## Study material
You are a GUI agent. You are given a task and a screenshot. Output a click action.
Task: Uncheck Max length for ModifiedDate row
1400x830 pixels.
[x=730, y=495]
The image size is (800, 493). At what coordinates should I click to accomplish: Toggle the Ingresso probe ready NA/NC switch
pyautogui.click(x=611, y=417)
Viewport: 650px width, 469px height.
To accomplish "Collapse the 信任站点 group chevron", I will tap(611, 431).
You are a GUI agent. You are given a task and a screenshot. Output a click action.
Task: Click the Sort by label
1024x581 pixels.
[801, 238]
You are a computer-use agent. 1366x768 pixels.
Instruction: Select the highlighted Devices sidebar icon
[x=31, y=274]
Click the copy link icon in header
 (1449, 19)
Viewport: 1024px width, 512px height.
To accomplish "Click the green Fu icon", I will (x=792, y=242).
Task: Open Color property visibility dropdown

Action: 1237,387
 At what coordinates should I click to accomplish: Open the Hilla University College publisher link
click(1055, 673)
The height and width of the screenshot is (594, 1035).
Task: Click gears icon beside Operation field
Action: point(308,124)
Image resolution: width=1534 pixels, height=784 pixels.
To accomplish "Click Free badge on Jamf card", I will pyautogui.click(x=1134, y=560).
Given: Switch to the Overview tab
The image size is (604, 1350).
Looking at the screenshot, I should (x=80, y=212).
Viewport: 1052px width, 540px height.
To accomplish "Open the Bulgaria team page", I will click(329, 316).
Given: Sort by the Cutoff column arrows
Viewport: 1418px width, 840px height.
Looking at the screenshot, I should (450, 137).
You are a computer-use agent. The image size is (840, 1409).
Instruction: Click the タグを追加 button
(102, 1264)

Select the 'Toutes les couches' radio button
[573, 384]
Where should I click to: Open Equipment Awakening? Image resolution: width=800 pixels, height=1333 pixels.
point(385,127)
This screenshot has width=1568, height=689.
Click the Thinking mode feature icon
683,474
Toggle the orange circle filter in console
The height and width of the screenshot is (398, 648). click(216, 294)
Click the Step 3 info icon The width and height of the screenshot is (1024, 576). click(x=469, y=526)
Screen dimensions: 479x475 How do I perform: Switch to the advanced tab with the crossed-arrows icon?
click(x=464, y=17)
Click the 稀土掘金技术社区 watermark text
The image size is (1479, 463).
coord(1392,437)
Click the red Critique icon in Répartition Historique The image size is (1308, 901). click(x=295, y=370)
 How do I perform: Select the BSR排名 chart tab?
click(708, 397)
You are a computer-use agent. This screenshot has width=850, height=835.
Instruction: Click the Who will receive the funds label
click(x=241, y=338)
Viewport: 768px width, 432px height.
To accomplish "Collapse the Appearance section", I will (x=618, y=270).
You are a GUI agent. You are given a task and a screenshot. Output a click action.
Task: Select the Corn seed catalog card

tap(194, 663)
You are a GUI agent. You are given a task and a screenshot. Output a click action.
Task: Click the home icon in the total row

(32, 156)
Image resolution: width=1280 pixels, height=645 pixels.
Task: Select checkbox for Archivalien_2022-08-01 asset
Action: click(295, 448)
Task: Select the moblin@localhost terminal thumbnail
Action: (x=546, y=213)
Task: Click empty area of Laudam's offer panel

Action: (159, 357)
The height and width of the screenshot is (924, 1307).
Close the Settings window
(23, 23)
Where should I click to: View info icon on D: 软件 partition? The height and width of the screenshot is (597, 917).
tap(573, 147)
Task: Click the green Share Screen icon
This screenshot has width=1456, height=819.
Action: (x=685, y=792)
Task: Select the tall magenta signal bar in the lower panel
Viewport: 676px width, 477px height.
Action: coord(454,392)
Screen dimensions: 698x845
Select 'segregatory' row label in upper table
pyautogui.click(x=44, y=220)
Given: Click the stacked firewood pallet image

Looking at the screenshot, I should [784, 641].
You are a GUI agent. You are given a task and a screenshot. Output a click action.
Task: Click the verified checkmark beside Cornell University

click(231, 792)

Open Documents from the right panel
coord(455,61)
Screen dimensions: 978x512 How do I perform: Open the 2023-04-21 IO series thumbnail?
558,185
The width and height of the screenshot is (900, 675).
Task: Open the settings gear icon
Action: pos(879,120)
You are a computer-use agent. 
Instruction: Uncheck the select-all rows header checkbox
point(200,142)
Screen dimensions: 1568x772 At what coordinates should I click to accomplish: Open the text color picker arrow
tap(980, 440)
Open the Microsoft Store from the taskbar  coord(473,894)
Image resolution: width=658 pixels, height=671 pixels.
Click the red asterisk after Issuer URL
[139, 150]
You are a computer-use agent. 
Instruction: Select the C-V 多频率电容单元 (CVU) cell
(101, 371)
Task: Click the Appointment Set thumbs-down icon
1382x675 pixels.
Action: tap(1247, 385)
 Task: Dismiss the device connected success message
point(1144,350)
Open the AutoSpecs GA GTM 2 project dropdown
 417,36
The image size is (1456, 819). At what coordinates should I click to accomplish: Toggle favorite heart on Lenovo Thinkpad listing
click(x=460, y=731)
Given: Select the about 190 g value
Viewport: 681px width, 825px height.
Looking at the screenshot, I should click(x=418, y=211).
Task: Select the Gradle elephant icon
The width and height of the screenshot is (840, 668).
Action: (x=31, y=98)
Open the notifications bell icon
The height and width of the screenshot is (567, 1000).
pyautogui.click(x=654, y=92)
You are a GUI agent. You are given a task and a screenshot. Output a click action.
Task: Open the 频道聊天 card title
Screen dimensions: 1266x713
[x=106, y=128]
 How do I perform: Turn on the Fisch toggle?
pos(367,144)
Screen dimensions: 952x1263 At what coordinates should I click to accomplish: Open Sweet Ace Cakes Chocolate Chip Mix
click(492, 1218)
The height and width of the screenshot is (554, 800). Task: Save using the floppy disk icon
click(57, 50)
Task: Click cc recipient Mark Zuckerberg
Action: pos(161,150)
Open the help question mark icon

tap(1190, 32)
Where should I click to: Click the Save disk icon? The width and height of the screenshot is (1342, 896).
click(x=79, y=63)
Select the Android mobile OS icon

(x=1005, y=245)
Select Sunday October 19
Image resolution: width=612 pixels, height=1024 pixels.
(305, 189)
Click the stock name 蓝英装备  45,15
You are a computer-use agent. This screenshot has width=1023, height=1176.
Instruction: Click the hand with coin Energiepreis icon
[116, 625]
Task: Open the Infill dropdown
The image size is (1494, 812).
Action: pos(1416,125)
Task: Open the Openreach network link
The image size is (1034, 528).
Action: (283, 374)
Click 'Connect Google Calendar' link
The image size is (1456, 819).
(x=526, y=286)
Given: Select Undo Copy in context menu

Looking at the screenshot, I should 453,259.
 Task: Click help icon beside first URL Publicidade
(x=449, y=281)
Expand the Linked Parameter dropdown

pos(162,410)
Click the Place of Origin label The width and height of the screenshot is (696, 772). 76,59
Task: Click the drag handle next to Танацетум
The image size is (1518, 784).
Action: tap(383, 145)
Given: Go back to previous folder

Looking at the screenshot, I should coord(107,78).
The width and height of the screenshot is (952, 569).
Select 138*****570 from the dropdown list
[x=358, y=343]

## Aim of the exercise
Report each line above that includes the string "green".

## Solution to this task
To accomplish "Click the green Fu icon", I will (x=792, y=242).
Task: Click the green Share Screen icon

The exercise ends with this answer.